Directions for this task: Restate word for word the entries below, starting with the line with "Given: Choose Basic from the RAID options" and continuing through the line with "Task: Start a new chat with compose icon". Include both of those lines and no others.
*** Records provided ***
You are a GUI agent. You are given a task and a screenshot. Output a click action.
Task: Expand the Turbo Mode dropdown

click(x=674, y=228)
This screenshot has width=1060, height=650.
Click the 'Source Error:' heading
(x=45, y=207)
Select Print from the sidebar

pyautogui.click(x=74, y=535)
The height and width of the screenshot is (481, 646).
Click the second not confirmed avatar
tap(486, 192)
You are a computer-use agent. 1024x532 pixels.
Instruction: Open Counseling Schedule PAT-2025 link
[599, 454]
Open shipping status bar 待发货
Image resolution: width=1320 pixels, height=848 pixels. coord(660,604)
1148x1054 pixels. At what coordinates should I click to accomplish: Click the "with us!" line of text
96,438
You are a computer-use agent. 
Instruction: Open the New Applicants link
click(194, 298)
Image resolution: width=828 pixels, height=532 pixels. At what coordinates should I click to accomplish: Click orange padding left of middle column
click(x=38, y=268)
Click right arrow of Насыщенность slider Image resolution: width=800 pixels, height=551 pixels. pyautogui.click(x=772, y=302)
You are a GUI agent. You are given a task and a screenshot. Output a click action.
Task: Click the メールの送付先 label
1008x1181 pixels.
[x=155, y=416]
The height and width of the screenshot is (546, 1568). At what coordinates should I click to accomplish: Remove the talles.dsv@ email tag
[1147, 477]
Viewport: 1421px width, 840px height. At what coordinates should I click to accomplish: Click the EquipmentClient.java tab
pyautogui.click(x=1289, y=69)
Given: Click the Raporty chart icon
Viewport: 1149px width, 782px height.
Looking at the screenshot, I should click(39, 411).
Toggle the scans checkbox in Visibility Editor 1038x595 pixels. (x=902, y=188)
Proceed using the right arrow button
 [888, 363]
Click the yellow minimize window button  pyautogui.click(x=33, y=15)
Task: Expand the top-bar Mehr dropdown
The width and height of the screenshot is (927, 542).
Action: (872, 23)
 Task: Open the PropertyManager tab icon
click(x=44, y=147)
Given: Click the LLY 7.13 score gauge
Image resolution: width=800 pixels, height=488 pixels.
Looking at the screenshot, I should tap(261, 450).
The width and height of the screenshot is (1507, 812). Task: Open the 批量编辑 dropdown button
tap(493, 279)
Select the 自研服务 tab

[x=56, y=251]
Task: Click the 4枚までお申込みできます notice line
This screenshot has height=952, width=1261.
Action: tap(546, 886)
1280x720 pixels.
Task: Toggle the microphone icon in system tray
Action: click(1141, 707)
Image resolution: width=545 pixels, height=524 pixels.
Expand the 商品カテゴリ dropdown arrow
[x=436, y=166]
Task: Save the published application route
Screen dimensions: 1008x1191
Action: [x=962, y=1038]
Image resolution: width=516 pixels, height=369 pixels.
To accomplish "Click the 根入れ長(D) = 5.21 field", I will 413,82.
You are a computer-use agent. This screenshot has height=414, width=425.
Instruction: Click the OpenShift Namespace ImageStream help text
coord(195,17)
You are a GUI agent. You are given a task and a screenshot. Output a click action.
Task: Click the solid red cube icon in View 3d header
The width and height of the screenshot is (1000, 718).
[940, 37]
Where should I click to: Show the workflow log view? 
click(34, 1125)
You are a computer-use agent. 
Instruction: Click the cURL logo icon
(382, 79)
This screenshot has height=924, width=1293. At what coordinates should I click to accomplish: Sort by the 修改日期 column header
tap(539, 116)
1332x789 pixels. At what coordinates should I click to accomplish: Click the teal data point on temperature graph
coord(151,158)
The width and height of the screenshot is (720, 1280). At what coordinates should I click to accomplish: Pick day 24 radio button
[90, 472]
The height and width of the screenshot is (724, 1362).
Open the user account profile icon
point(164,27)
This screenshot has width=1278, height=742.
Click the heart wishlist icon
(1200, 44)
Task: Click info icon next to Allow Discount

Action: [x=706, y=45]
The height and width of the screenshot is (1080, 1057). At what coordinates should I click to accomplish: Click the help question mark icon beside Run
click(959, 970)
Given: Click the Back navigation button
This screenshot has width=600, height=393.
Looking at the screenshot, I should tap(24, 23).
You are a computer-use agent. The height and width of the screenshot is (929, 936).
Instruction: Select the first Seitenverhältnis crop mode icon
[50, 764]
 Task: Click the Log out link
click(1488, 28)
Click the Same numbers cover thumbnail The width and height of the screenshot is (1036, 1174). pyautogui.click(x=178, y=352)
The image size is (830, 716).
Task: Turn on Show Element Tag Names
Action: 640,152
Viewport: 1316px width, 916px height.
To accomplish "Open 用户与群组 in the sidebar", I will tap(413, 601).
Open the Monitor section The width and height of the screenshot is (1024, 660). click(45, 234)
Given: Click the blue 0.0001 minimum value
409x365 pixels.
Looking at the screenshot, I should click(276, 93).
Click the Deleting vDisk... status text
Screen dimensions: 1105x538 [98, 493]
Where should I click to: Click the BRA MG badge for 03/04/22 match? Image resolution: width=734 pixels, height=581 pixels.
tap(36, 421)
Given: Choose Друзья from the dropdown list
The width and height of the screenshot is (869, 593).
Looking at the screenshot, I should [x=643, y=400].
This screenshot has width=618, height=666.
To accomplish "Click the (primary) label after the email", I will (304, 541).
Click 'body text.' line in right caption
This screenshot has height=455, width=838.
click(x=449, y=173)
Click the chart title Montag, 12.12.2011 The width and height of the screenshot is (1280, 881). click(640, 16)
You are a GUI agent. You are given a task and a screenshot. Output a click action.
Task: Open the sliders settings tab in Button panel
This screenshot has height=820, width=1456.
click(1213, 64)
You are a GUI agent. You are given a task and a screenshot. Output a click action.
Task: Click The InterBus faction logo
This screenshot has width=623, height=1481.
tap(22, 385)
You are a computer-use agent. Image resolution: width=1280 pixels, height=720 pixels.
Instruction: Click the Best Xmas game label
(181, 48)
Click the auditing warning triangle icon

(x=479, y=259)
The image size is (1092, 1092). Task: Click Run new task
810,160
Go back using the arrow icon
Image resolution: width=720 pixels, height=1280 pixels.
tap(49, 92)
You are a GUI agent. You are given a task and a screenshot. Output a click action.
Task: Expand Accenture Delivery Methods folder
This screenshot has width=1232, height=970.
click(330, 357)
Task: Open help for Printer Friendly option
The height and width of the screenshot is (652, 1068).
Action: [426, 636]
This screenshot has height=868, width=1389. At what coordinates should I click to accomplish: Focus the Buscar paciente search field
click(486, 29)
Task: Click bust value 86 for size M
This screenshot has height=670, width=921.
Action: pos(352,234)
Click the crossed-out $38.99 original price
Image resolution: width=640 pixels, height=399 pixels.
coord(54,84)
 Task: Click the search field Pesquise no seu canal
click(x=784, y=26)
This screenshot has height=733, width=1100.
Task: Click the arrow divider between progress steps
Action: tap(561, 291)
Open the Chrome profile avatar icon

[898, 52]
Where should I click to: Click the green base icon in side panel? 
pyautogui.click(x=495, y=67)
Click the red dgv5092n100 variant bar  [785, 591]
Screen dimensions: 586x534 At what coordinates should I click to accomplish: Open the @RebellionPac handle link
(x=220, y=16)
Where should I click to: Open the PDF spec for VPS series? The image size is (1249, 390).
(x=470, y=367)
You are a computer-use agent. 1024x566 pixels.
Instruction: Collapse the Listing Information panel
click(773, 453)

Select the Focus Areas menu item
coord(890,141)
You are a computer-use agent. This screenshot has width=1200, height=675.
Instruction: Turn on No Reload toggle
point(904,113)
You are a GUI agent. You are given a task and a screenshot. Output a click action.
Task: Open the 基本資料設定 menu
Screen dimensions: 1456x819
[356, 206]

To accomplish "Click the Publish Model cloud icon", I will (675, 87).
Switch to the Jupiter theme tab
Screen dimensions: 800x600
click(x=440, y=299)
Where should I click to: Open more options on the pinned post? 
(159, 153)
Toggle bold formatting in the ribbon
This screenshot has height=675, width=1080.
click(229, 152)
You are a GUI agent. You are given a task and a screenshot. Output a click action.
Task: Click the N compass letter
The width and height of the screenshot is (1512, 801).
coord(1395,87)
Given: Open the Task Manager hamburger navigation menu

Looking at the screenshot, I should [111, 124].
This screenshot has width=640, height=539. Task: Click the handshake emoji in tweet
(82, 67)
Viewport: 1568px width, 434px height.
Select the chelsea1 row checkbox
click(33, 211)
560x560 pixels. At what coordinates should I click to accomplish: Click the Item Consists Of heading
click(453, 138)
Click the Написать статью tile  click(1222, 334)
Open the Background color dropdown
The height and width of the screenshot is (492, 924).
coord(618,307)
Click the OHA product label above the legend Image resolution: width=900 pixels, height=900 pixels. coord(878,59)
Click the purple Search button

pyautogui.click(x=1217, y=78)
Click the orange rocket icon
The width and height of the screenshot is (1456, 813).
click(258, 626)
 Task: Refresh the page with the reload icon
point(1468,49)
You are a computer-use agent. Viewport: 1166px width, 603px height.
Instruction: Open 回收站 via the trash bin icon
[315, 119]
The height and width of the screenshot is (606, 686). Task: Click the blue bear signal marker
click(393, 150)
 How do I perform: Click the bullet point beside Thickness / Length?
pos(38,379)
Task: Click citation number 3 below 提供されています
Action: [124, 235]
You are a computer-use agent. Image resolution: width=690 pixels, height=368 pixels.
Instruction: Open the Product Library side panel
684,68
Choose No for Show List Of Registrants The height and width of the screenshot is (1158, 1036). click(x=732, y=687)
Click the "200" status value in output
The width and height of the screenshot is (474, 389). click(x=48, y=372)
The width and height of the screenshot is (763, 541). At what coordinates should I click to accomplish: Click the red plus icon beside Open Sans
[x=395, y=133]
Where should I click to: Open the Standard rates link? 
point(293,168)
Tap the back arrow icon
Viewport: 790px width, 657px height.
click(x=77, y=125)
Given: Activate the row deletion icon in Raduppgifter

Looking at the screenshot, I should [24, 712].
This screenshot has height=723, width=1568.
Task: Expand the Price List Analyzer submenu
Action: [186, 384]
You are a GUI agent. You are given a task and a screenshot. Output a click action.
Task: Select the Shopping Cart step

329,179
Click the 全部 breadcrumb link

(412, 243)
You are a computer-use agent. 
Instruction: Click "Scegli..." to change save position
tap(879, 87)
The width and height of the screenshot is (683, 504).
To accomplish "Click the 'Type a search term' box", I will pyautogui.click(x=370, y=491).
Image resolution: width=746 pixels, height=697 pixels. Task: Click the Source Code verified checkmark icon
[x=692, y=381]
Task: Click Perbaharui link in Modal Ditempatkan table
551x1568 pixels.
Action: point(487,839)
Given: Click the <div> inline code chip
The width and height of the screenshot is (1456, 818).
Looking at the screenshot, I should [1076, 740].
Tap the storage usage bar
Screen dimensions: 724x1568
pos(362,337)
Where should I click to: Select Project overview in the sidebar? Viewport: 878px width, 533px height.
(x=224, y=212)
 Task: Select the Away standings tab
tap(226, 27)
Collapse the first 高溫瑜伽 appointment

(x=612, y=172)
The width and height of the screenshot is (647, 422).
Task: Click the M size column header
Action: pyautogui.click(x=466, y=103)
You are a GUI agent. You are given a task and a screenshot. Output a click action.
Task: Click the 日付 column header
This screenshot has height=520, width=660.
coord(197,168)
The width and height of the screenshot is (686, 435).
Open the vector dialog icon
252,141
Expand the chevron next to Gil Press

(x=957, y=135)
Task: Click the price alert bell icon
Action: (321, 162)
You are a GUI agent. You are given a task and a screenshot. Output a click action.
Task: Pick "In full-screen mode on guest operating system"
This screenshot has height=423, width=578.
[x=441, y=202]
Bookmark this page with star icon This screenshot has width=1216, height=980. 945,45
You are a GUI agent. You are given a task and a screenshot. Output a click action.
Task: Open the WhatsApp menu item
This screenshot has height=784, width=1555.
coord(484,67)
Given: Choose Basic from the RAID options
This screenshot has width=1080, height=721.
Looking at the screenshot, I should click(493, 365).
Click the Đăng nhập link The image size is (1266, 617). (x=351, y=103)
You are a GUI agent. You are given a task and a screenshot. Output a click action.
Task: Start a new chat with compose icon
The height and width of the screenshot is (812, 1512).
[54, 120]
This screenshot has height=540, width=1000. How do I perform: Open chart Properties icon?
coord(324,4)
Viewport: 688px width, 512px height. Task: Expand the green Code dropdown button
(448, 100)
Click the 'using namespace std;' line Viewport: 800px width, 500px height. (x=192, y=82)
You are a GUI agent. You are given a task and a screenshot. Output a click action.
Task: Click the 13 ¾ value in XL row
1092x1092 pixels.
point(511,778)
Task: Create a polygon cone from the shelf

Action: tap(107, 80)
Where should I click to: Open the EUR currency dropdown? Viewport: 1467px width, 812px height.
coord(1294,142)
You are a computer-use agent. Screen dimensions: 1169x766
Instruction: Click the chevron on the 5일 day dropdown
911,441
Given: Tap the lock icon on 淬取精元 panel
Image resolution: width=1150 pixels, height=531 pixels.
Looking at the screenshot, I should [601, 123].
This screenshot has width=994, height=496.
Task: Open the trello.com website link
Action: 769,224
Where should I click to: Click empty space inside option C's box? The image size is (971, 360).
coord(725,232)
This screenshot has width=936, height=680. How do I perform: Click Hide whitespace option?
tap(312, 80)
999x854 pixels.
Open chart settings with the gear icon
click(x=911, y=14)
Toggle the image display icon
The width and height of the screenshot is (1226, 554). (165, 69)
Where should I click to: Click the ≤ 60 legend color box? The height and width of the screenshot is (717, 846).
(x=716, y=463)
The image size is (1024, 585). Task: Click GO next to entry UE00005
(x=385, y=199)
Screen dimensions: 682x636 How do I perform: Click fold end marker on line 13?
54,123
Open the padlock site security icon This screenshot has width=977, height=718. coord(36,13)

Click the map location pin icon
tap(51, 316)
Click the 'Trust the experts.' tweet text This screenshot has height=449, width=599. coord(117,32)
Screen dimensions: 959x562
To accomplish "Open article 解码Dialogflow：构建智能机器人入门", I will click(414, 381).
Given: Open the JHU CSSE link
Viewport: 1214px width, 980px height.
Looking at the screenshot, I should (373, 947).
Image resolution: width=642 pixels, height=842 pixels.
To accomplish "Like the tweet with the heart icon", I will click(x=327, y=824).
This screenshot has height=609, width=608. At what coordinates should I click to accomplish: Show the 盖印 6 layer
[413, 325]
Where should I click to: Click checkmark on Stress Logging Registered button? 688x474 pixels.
*** End of Records provided ***
Written response:
Given: Choose Basic from the RAID options
This screenshot has width=1080, height=721.
Looking at the screenshot, I should click(493, 365).
Click the Đăng nhập link The image size is (1266, 617). (x=351, y=103)
You are a GUI agent. You are given a task and a screenshot. Output a click action.
Task: Start a new chat with compose icon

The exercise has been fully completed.